Sunday, January 8, 2012

SensorBox 1 source code

The SensorBox found upstairs for the 1500L water tank.



SensorBox 2 source code

The source code for the 300L tank found downstairs under the surface of the ground.


DisplayBox Secondary source code

This DisplayBox just receives the data and displays it on the 4 x 20 character LCD.  Physically located in my  mother's kitchen over the washing machine.





DisplayBox Main source code

Its main role apart from displaying the data on LCD is to act as Master for the communications.  The frame that is sent is also formatted here with the array _buffer[].




Saturday, January 7, 2012

Code used to fine tune the Analog circuit

Code I use to calibrate the ultrasonic sensor and debug the analog part of the circuit which is made of 3 Op Amps in Non-Inverting Amplifier configuration with an Op Amp as voltage follower in its first stage.  The PIC outputs the data through its USART which is connected to the development board to the RC6 pin.  The development board is in turn connected to the serial port/RS-232 of the computer where which it is logged using the USART Terminal of the mikro C PRO compiler and saved as a text file.  Any other communication program understanding the serial port would do the job.






Below is the sample output of the above program graphed using Excel spreadsheet.



PCB Layouts

Initially I wamted to use one common design/layout for the SensorBox and DisplayBox.  The PCB was designed using ExpressPCB which is free.  The PCB would have the headers to connect the 4x20 character LCD display as well as host the MCP6284 quad Op-Amps for the analog receiving part of the circuit.  The analog part was copied from the mikroElektronika Accessory Board named DistanceMeter.  Its schematic is found below.  Unfortunately I can't find it anymore on their website.  Their Accessory Board was using a Maxbotix MB1100 transducer.



I also went to the Maxbotix web site where I found that their products MB1000 and MB1040 were using the same analog design for processing the received signal with 3 Op Amps in the IC LM324 as shown below.  Pay attention to the similarity in the 2nd half of the circuit, below the PIC16F676.  Maxbotix gives a lot of information in the circuit operation follow the link.



The first PCB which I then designed is shown below.  If you want the native ExpressPCB format email me.


After this design I made a second PCB design shown below, just for the SensorBox.  I had to remove the display from this one as I was going to use the RB0 ~ RB3 ports (pins 21 ~ 24 of the PIC16F886)  for variable gain.  I got the idea for this variable gain receiver or Adaptive Amplifier with increasing Amplification during Echo waiting Time from the following website.  The schematic of the analog part is shown after.  In this design the three Op Amps are in Non-Inverting Amplifier setup.  Its the third Op-Amp which has a variable gain over the time domain for sampling.


The 2nd PCB Analog Schematic is shown below.  Basically its three Op-Amps in Non-Inverting setup in a row with an envelope detector in the end.

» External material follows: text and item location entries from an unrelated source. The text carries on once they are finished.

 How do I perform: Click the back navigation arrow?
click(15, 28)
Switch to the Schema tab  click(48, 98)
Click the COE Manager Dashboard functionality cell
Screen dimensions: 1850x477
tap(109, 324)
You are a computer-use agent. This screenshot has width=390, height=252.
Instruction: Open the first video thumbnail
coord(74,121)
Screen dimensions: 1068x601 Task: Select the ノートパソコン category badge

The 3rd PCB layout is shown below, hope it solves my problems.  I have added 2 bypass capacitors C4, one near each IC on the circuit whose value would be 0.1 µF/100nF plus 2 other bulk capacitors C21 & C22. C21 vlaue would be 4.7 µF while C22 would be around 1 ~ 2  µF.

How I re-Invented the wheel with RS485

For the communication part between the PICs, I unknowingly re-invented the wheel with RS-485, which I realised after reading the application AN774 page 8 fig7 "TYPICAL RS-485 FOUR-WIRE CONNECTION" from Microchip in May 2011.  Between November 2010 and May 2011,  in my terms/flavour for the communication setup I would have one device which would be the master and the remaining devices as slaves.  The master in a round robin would query each slave one by one.  The slave would only send back its data if the master was addressing it.  That meant each device would have a unique ID.  In my implementation the master or slaves would send frames of 32 bytes or 256bits length.  Each frame would start with the string ABCXYZ and end with the string ZYXCBA, the remaining 20 bytes in between would contain destination field by device ID, originating device ID field and the rest would be dedicated to 5 data fields.  The ABCXYZ and ZYXCBA strings is placed to ensure that the PIC do not mix the data frames.  The communication module uses the TIMER0 interrupt to prevent the PIC from hanging and detecting timeouts for data transmissions.

The code which I wrote before coming across the RS485 is the same that is working today, I just had to add 4 lines to enable the MAX485 OE pin during receiving mode for the master.